Certified Nurse-Midwives Improve Pregnancy Outcomes
JANUARY 17, 2020
Theresa Hagen, CNM
Mayo Clinic Health System – Franciscan Healthcare in La Crosse, Wisconsin, implemented the collaborative care model to address the lack of obstetricians. Health system representatives reported that implementing the care model in 2014 has led to a 4% decrease in admissions to the neonatal intensive care unit (ICU) and reduced the rate of cesarean section birth and vaginal operative deliveries.
There is an increasing shortage of obstetricians due to unpredictable work hours, Theresa Hagen, CNM, and Laura Harkness, CNM, MSN, investigators from Mayo Clinic Health System – Franciscan Healthcare, said in an interview with HCPLive®. Obstetricians often become quite fatigues and face 1 of the highest rates of burnout of any specialty.
New and innovative approaches are needed to serve the needs of the patient and increase collaboration.
At the health system, patients schedule a visit for prenatal laboratory tests and choose their primary obstetric provider and set up their first prenatal visit. Patients also learn about the collaborative care model and, if they continue to be at low to moderate risk based on American College of Nurse-Midwives criteria, a midwife will manager her during antepartum, intrapartum, and postpartum. The patient has the choice to participate in the model or choose their specific obstetric provider instead.
The collaborative model ensured a certified nurse-midwife was in the hospital around the clock and that generalist obstetricians were on call when needed.
Mayo Clinic Health System reported several positive outcomes from the new care model.
The primary cesarean birth rate was 26% (285 primary cesarean sections among 665 eligible patients) in 2012. After implementation of the collaborative model, it decreased to 15% (240 primary cesarean sections among 608 eligible patients) through 2017.
Vaginal operative deliveries decreased from 5.9% (57 operative deliveries among 974 live births) in 2012 to 1.3% (11 operative deliveries among 846 live births) by 2017. Neonatal ICU admissions also saw a decrease from 14.5% (145 admissions among 974 live births) in 2012 to 10.9% (92 admissions among 846 live births) by the end of 2017.
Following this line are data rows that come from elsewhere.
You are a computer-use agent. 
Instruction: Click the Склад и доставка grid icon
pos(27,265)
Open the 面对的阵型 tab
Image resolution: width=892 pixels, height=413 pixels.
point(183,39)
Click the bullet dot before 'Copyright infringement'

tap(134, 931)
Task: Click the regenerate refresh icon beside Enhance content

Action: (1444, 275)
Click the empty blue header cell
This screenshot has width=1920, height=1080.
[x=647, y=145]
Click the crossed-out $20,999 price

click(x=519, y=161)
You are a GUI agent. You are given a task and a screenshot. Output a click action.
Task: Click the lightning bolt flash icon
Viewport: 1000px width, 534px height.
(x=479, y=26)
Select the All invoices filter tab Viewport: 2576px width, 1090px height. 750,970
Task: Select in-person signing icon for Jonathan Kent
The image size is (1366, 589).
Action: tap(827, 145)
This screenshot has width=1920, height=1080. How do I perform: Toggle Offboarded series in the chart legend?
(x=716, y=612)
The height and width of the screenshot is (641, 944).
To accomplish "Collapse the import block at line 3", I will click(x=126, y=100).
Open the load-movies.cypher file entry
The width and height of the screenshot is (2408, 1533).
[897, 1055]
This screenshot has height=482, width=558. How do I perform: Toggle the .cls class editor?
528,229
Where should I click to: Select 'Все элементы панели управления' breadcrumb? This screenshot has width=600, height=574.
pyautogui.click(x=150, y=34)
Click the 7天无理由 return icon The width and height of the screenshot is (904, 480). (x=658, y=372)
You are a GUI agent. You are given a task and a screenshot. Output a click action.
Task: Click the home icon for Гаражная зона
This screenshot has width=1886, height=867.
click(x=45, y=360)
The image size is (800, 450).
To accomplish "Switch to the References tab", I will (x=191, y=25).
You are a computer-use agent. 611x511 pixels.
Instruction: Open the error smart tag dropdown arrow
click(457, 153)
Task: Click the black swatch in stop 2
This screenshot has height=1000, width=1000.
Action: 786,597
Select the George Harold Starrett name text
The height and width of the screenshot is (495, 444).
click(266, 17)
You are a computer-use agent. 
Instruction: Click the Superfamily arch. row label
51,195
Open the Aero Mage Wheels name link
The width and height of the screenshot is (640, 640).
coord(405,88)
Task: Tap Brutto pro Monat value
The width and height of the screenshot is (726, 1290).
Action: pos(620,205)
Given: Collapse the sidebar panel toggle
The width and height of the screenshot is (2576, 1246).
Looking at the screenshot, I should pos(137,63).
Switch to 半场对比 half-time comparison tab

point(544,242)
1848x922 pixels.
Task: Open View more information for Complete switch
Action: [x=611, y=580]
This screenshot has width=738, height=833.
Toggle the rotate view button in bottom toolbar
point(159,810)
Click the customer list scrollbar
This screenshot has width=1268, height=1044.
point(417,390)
The collaborative care model also resulted in a shorter length of stay in the hospital for new parents, Hagen and Harkness said.
Investigators used Press Ganey scores to assess the patients’ experiences with the nurse-midwives. Communication with providers was reported at 97% top-box score as of 2017. Patients reported the listening of their provider at 98% top-box score and that their provider explained things in a digestible manner at a 96% top-box score.
Providers also took into account the patient’s preference 99% of the time. Responsiveness also achieved a top-box score of 99%.
An email survey for the obstetricians and certified nurse-midwives revealed positive staff satisfaction with the new collaborative care model. A majority of certified nurse-midwives (85%) reported high satisfaction, while the obstetricians reported 50% high satisfaction, 25% satisfaction, and 25% neutral or poor satisfaction.
The certified nurse-midwives likely reported higher satisfaction than obstetricians because the midwives would have a 24-hour shift to stay with the patient rather than 8 or 12, Hagen and Harkness said. Obstetricians could be out and then have to get called back to the hospital.
For other health systems, a collaborative care model would require enough midwives to sustain and see improved outcomes, they said. The model can be cost-effective because in an obstetrician-laborist model, you would need 1000 deliveries per year to break even financially, and midwives cost less to an institution than obstetricians.
The study, “Midwife Laborist Model in a Collaborative Community Practice,” was published online in Mayo Clinic Proceedings: Innovations, Quality & Outcomes.